#### [TASK LIST]
1. Rewrite the personal profile starting with "Bryce Lease is" and going on through "Republic of Poland.", putting "Professor" in place of "Reader".
2. Answer these questions using the personal profile:
(a) In what year did Bryce Lease receive the Thesaurus Poloniae Fellowship?
(b) Which journal does he serve as Co-Editor?
(c) With whom did he develop the MA Theatre Directing at RHUL?
***** DOCUMENT EXTRACT
Personal profile

Personal profile

Bryce Lease is a Reader in Theatre and Performance Studies. His writings on contemporary international performance have been published in numerous journals, including The Drama Review (TDR)Contemporary Theatre Review (CTR), Theatre Research International (TRI), Theatre Journal, European Stages and New Theatre Quarterly (NTQ). His research has been funded by the Arts and Humanities Research Council (AHRC), the Newton Fund, the British Academy, the Social Science and Humanities Research Council of Canada, the Standing Conference of University Drama Departments (SCUDD) and the Brown International Advanced Research Institute (BIARI). In 2021, he was awarded a Thesaurus Poloniae Fellowship by the Minister of Culture and National Heritage of the Republic of Poland.

Bryce is Co-Editor of Contemporary Theatre Review, a founding member of the Executive Committee for EASTAP (European Association for the Study of Theatre and Performance), an advisory board member for European Stages, and a member of the Arts and Humanities Research Council Peer Review College. At RHUL, he developed the MA Theatre Directing with Katie Mitchell.
**********
***** ENTRIES SHOWN
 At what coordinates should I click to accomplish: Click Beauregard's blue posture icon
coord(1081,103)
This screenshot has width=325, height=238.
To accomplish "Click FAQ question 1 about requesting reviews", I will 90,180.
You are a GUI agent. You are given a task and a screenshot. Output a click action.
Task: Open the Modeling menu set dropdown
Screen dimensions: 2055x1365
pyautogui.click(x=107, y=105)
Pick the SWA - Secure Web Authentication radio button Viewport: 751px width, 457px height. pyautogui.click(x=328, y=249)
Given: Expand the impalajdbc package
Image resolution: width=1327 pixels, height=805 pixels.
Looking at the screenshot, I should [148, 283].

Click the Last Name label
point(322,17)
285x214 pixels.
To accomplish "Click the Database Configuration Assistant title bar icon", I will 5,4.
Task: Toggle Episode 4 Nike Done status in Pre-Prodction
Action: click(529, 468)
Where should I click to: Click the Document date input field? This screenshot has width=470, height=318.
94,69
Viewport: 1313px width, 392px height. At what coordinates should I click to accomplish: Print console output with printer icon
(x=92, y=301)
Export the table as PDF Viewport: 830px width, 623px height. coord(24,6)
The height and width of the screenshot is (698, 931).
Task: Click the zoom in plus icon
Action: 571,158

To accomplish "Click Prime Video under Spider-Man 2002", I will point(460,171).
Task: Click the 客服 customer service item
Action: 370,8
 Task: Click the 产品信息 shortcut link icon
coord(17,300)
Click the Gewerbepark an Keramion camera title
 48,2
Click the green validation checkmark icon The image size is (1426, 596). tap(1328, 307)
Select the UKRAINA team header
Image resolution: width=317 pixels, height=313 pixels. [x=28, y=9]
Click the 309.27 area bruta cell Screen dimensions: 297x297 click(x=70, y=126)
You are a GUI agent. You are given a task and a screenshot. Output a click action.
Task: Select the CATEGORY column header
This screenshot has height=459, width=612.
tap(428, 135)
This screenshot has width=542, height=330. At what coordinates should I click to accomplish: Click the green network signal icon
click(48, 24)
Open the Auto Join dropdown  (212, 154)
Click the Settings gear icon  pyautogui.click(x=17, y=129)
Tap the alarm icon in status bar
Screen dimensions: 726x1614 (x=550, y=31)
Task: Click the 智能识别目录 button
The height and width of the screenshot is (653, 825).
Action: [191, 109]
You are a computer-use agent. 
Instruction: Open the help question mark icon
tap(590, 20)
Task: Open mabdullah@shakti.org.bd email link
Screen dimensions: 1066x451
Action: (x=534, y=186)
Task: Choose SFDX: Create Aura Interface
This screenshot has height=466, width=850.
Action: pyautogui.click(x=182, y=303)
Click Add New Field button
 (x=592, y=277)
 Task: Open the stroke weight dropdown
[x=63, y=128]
**********
#### [RESPONSES TO THE EXERCISE]
1.
Bryce Lease is a Professor in Theatre and Performance Studies. His writings on contemporary international performance have been published in numerous journals, including The Drama Review (TDR)Contemporary Theatre Review (CTR), Theatre Research International (TRI), Theatre Journal, European Stages and New Theatre Quarterly (NTQ). His research has been funded by the Arts and Humanities Research Council (AHRC), the Newton Fund, the British Academy, the Social Science and Humanities Research Council of Canada, the Standing Conference of University Drama Departments (SCUDD) and the Brown International Advanced Research Institute (BIARI). In 2021, he was awarded a Thesaurus Poloniae Fellowship by the Minister of Culture and National Heritage of the Republic of Poland.

2.
(a) 2021
(b) Contemporary Theatre Review
(c) Katie Mitchell